Somos nuestro cerebro

Según el neurofisiólogo Rodolfo Llinás, somos nuestro cerebro. No se puede decir que la mente sea algo separado de ese esponjiforme órgano: modificar el cerebro incluso transforma nuestra personalidad. Casos psiquiátricos como los expuestos en libros de otros autores, como “El hombre que confundió a su mujer con un sombrero” respaldan dicha hipótesis. Cuando alguien consume drogas, los efectos físicos de las sustancias trastornan al sujeto haciéndole alucionar o percibiendo cosas que no existen. Al parecer, aunque rebusquemos mucho dentro de unos sesos, no encontraremos algo semejante al alma o el fantasma en la máquina. Sólo…bueno, sesos.
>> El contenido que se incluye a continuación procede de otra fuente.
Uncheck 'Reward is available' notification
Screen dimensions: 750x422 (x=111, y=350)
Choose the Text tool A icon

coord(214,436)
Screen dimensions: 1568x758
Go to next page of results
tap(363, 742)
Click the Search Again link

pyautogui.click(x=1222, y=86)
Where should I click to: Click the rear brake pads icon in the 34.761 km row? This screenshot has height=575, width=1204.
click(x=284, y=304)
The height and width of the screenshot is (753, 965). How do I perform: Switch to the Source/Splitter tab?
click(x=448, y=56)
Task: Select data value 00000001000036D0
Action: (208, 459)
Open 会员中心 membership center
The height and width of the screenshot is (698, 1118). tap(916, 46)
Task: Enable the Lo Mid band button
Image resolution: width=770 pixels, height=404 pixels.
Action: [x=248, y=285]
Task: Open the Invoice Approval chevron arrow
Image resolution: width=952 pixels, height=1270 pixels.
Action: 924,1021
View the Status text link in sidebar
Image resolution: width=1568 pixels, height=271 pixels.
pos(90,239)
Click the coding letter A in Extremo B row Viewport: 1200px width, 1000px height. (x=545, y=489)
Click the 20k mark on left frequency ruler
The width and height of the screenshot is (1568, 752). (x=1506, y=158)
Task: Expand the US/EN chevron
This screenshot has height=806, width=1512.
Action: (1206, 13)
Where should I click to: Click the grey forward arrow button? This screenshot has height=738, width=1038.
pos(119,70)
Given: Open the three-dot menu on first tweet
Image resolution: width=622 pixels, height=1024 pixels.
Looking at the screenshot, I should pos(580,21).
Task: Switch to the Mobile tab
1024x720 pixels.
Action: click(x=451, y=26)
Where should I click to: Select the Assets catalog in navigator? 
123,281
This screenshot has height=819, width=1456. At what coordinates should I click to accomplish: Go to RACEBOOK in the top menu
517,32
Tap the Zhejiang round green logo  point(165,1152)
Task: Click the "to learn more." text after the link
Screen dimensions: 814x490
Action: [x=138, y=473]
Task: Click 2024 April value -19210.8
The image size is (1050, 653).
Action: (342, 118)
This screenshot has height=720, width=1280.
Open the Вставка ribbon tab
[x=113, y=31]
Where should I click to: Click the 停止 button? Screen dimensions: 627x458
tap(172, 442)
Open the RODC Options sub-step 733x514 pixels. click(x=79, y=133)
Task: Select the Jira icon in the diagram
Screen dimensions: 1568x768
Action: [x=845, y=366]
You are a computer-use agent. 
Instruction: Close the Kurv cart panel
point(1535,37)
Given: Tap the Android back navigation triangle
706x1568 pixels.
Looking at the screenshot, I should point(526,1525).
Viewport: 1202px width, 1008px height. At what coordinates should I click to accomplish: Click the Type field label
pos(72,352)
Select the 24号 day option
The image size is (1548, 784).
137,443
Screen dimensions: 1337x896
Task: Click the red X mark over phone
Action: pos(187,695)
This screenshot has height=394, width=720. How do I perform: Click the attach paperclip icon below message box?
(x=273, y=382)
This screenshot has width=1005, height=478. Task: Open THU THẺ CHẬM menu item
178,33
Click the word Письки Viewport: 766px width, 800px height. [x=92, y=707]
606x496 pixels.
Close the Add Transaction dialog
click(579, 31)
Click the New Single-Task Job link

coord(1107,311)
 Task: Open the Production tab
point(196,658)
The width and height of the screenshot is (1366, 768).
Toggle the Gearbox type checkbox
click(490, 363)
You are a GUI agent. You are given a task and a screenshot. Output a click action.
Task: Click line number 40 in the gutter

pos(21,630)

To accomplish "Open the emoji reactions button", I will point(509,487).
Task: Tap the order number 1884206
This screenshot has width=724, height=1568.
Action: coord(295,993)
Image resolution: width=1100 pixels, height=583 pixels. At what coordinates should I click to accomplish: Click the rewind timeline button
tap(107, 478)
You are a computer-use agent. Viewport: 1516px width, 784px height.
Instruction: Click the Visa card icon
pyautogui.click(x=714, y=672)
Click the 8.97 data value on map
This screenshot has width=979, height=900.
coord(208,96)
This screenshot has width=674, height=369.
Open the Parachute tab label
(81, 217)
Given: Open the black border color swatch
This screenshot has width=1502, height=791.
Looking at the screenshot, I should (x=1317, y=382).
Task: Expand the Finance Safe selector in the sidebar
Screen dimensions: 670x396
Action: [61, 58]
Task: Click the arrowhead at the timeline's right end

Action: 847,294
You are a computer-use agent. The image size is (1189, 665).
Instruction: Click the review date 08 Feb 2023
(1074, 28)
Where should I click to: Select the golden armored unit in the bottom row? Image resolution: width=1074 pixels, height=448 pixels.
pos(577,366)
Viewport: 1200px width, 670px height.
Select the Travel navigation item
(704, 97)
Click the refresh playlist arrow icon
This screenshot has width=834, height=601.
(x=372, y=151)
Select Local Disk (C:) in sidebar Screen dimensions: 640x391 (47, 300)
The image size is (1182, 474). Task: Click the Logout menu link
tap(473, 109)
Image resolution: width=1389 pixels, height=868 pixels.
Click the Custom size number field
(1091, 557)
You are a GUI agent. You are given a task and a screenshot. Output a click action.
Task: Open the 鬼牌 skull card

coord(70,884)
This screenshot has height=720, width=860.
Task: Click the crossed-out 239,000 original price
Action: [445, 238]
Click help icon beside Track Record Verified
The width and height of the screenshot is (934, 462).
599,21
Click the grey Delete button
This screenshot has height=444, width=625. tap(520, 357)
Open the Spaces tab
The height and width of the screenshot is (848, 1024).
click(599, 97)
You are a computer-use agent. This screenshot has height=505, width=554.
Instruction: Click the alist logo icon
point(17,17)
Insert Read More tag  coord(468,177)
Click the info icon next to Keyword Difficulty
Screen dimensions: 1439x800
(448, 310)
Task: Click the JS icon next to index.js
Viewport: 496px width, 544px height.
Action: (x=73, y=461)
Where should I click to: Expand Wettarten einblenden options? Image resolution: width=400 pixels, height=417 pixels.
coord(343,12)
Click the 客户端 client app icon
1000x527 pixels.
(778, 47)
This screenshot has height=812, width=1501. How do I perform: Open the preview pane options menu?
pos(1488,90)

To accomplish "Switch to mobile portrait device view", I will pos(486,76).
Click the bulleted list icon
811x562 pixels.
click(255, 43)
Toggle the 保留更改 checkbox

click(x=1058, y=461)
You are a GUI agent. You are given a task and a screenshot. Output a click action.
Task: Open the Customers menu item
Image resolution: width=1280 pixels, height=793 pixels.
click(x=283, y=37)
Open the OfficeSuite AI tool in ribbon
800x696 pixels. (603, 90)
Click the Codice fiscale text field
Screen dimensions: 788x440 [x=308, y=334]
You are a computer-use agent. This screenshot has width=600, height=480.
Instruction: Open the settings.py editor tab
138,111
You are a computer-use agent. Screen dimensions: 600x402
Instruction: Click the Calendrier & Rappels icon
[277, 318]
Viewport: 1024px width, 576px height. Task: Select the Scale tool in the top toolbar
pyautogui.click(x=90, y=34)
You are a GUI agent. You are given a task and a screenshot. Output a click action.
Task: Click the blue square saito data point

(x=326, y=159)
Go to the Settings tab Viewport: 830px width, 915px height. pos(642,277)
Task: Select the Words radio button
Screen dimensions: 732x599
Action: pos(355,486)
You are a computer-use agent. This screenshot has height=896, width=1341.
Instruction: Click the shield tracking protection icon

Esto permite dos escenarios igualmente intrigantes, uno genial y otro espantoso. El más benévolo es que quizá en el futuro podamos manejar la información almacenada en las neuronas como ahora pasamos datos de pendrive a PC y de PC a móvil tan alegremente. Puede ser que podamos transferir información nueva a nuestro cerebro y aprender de un modo menos agotador y aburrido que el actual, que por ese entonces nos parecerá un vestigio primitivo del pasado. Y con razón. Pero el lado trágico del asunto es que, aunque por ser física nuestra “alma” podamos doparla y tunearla a gusto y preferencia, también sufrirá el mismo destino que todo lo natural: morirá. Cuando las neuronas y la actividad cerebral tiende a cero, nosotros tendemos a cuatro metros bajo la tierra.

Aunque a lo mejor conseguimos revertir el proceso y logramos algún método intrincado de vertir nuestra conciencia cerebral a una máquina. Las máquinas, con un buen mantenimiento pueden ser dolosamente longevas, más de lo que podamos imaginar. Puede que ahí esté nuestro futuro.